Collected data
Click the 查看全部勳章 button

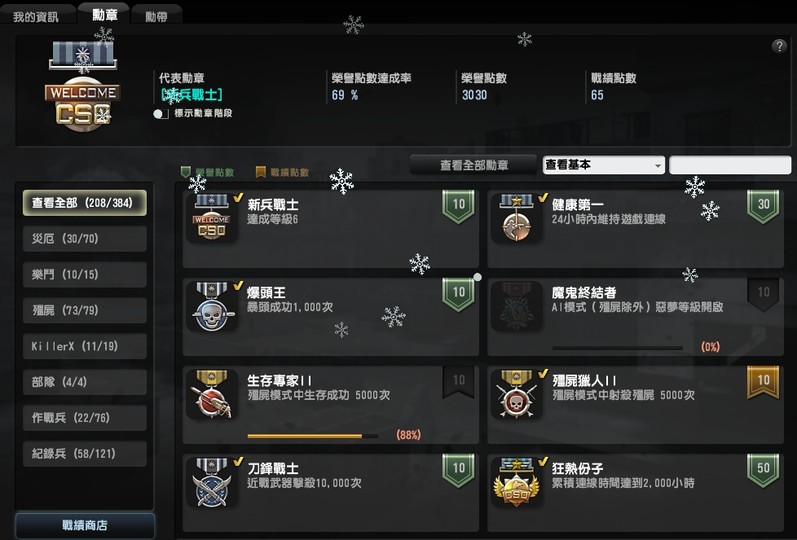474,165
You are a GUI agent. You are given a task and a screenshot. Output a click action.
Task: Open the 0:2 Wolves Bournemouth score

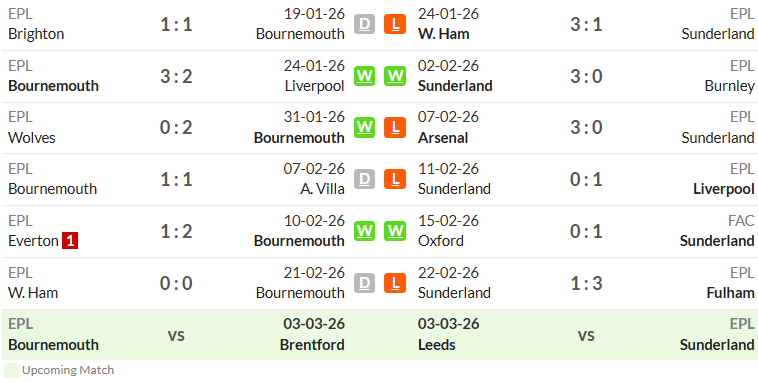click(176, 128)
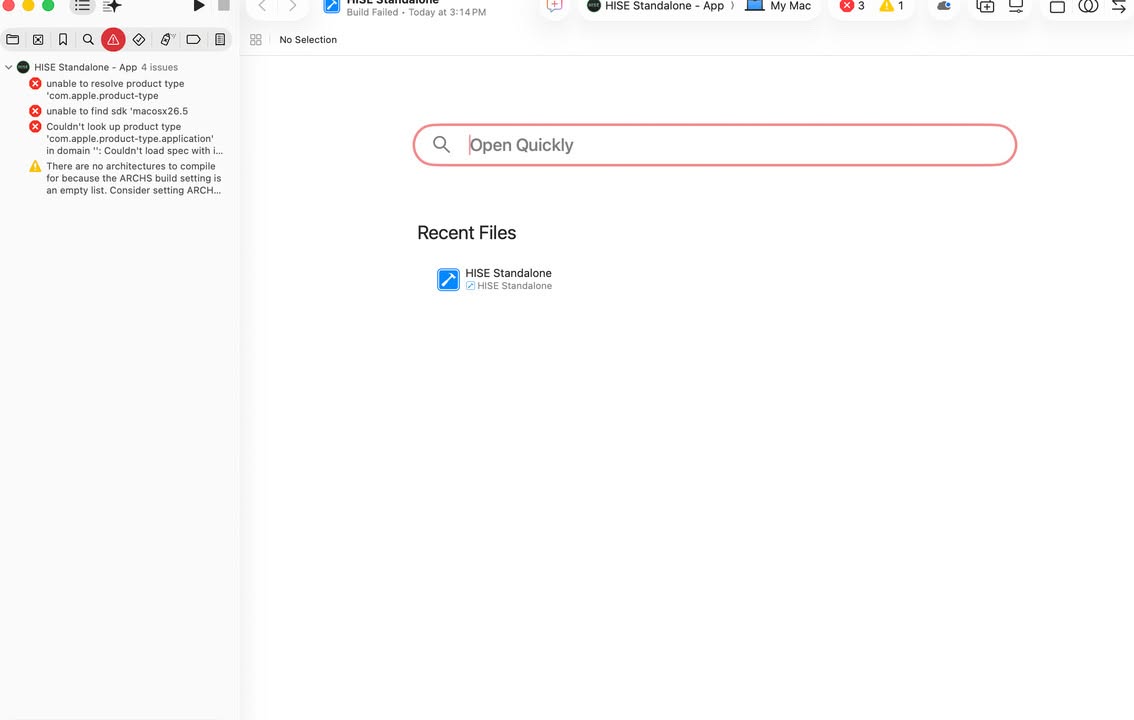Open the Test navigator diamond icon

(139, 40)
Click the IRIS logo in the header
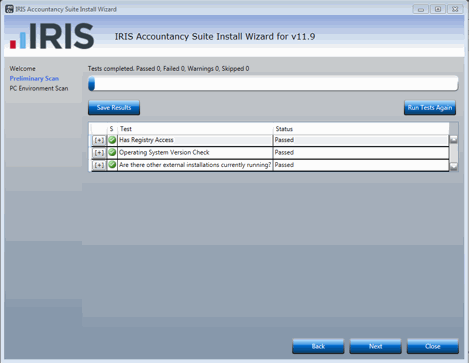 coord(52,36)
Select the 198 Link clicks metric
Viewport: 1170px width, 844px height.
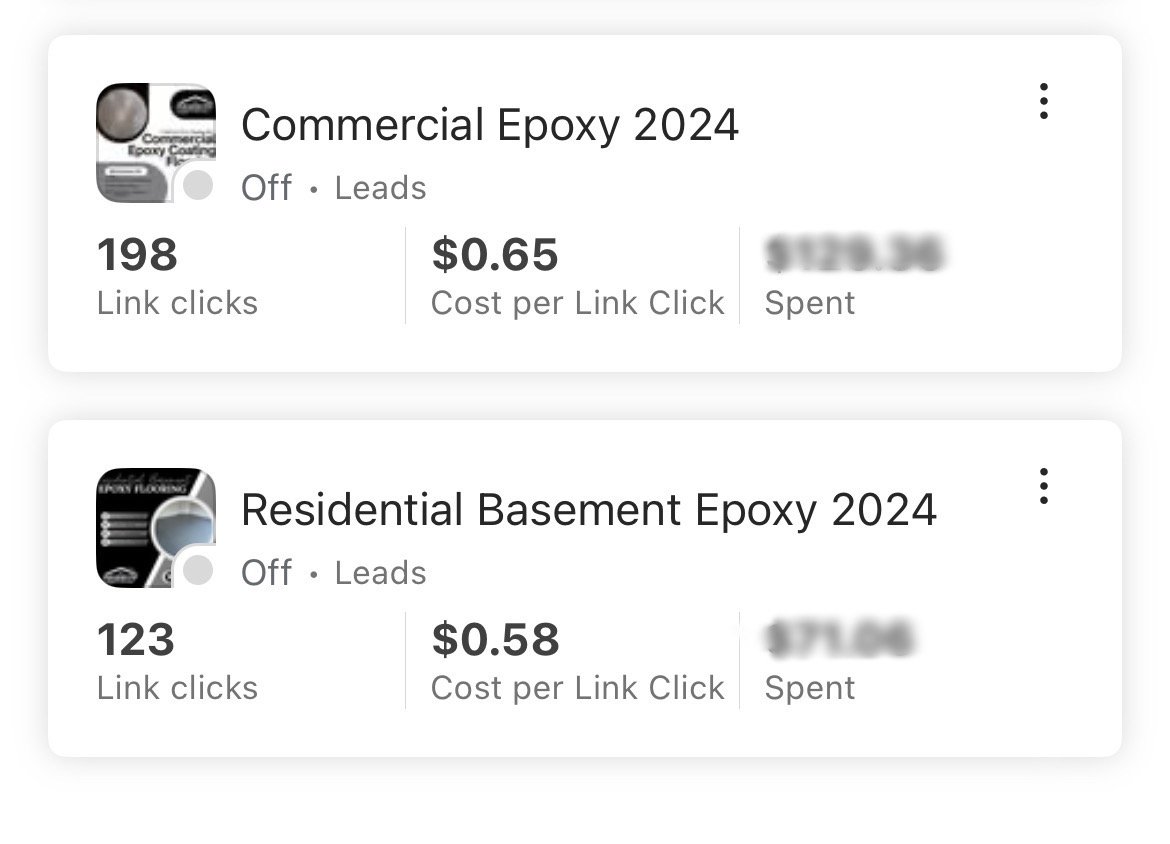click(x=177, y=275)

_What you are asked to do_: Write out exactly the lines from the one containing "You are a GUI" through the end of the records above, both included, leaving all pictures out.

_Task output_:
You are a GUI agent. You are given a task and a screenshot. Output a click action.
Task: Open the 0:2 Wolves Bournemouth score

click(176, 128)
Open the Test navigator diamond icon

(139, 40)
Click the IRIS logo in the header
 coord(52,36)
Select the 198 Link clicks metric
Viewport: 1170px width, 844px height.
click(x=177, y=275)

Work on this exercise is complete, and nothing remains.